– Что ж, – произнес он резко. – Доложите о своих успехах.
Уверен, если бы император сохранял молчание еще минуту-другую, то я бы сошел с ума. Но жесткий командный голос было именно тем, в чем я нуждался, чтобы прийти в себя. Живой или мертвый, но передо мной стоял император и задавал вопросы. Я отдал честь.
– Вижу, вы убили одного, – сказал он, указав взглядом на мертвое тело.
– Да, сир.
– А второму удалось убежать?
– Нет, сир, я убил и его.
– Что?! – воскликнул император. – Я правильно понял: вы убили обоих?
Император улыбнулся и подошел ко мне. Я видел, как сверкнули его зубы в лунном свете.
– Один лежит здесь, сир, – ответил я. – Другой в хижине, в карьере.
– Таким образом, братьев из Аяччо более не существует! – воскликнул император. А затем после паузы произнес, как бы обращаясь к самому себе: – Тень, которая висела надо мной, развеялась навсегда…
Император приблизился и положил руку мне на плечо.
– Вы оказали мне неоценимую услугу, – сказал он. – Вы оправдали свою репутацию.
Император состоял из плоти и крови! Я чувствовал пухлую ладонь на плече. Но тем не менее я никак не мог прийти в себя после того зрелища, свидетелем которого стал. Я смотрел на него с таким изумлением, что он не смог сдержать улыбку.
– Нет, нет, месье Жерар, – произнес он. – Я не привидение, меня никто не убивал. Подойдите, вам сразу все станет ясно.
Император повернулся и подвел меня к пню.
Тела все еще лежали на земле, а два человека склонились над ними.

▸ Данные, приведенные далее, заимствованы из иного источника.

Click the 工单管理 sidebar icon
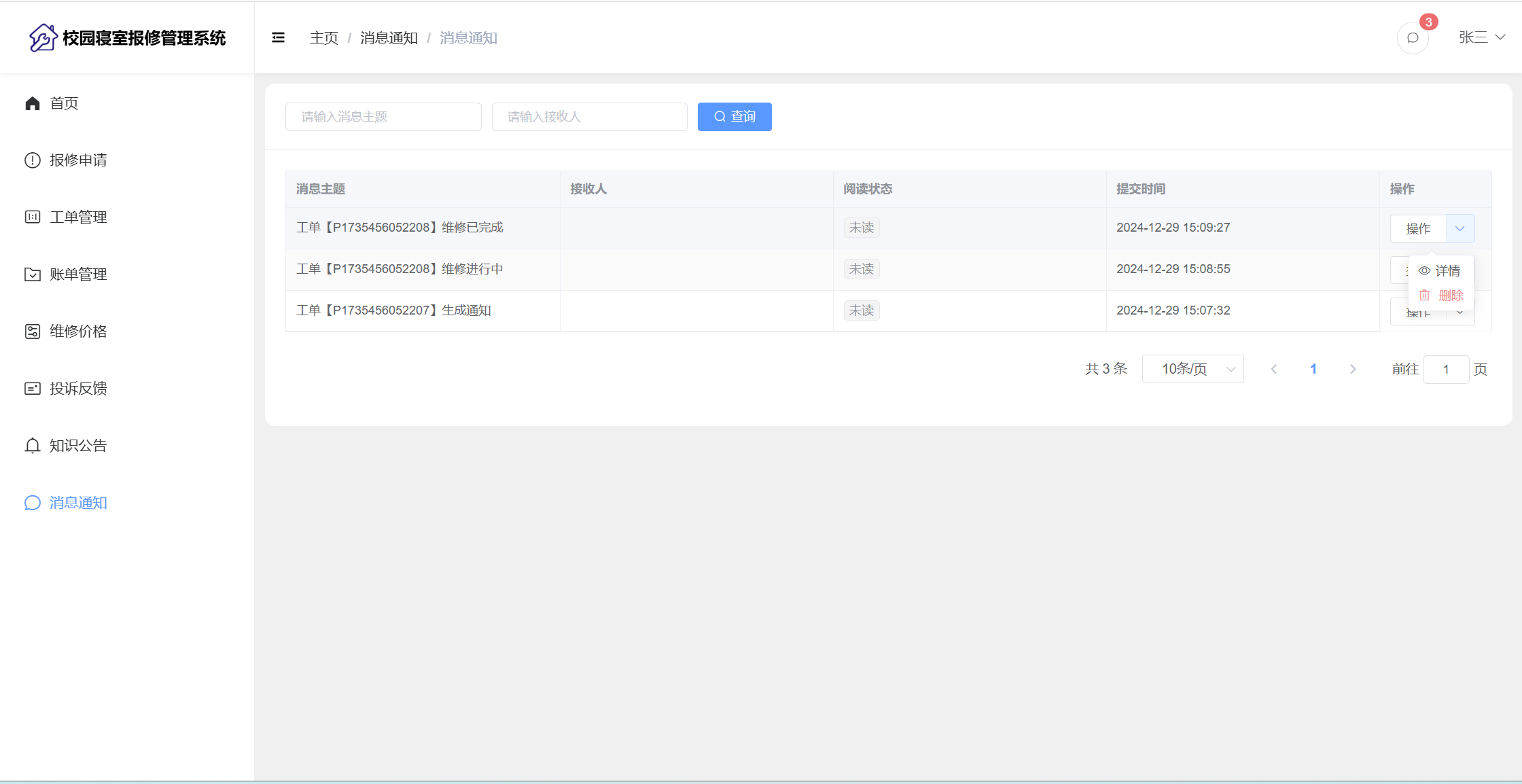The width and height of the screenshot is (1522, 784). (33, 217)
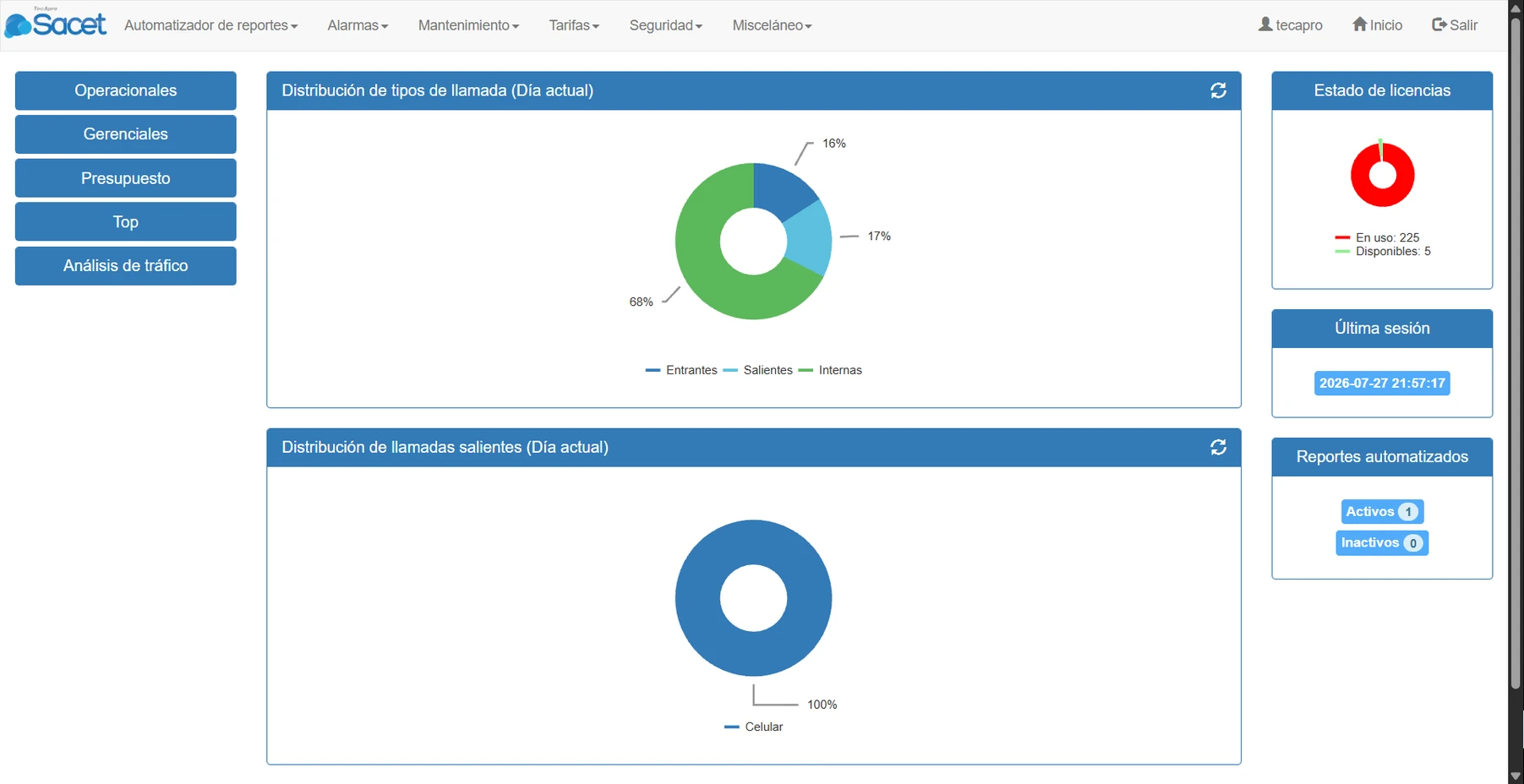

Приблизившись, я увидел тюрбаны и узнал Рустема и Мустафу – телохранителей-мамелюков{50}. Император остановился рядом с телом, закутанным в серый плащ. Откинув с головы капюшон, он открыл лицо, совершенно мне незнакомое.
– Здесь лежит верный слуга, который отдал жизнь за своего господина, – сказал император. – Вы должны признать, что месье Годен весьма похож на меня фигурой и манерой держаться.
Буря ликования охватила меня, когда все прояснилось. Император снова улыбнулся, увидев, что я в порыве радости бросился к нему и попытался заключить в объятия. Но он отошел на шаг назад, словно предвидел мой импульс.
– Вы не ранены? – спросил он.
– Не ранен, сир, но еще минута, и я бы покончил с собой…
– Ну, ну, – прервал меня император. – Вы справились превосходно. Годен должен был сам быть начеку. Я видел все, что произошло.
– Вы все видели, сир?
– Разве вы не слышали, как я следовал за вами по лесу? Я не выпускал вас из виду с того момента, как вы вышли из квартиры, до минуты, когда погиб бедняга де Годен. Фальшивый император находился впереди, а настоящий следовал за вами. А сейчас проводите меня во дворец.
Император шепотом отдал приказания мамелюкам. Те молча отдали честь. Я же последовал за императором. Теперь меня распирала гордость. Даю слово, я всегда гордился тем, что служу в гусарском полку, но никто из моих товарищей, даже Лассаль, никогда не вышагивал так важно, как я в ту ночь. Кому еще звенеть шпорами и лязгать саблей, как не Этьену Жерару, доверенному лицу императора, лучшему фехтовальщику полка, человеку, который защитил императора от убийц? Император заметил мое ликование и обратился ко мне с суровым видом.
– Вот так вы выполняете секретное поручение? – прошипел он, пожирая меня ледяным взглядом. – Так вы заставите товарищей полагать, что не произошло ничего серьезного? Оставьте это, месье, или я вынужден буду перевести вас в саперы, где вам придется носить более скромный мундир и заниматься тяжелой и скучной работой.
Император всегда поступал так. Стоило кому-либо возомнить, что он имеет особые заслуги, как император не упускал возможности показать бедняге его настоящее место. Я отдал честь и промолчал, но должен вам признаться, что слова императора ранили меня до глубины души. Император зашел во дворец через боковую дверь и поднялся в свой кабинет. Два гренадера стояли на посту в коридоре. От удивления их глаза чуть не вылезли из орбит. Что еще они могли думать, когда увидели лейтенанта-гусара, который вошел в кабинет императора в полночь? Я стоял у двери точно так, как в полдень, император же уселся в кресло и хранил молчание так долго, что, казалось, он позабыл обо мне. Я осмелился кашлянуть, чтобы напомнить о своем присутствии.
– А, месье Жерар, – сказал он. – Вы, безусловно, сгораете от любопытства. Вам не терпится узнать, что означали ночные события.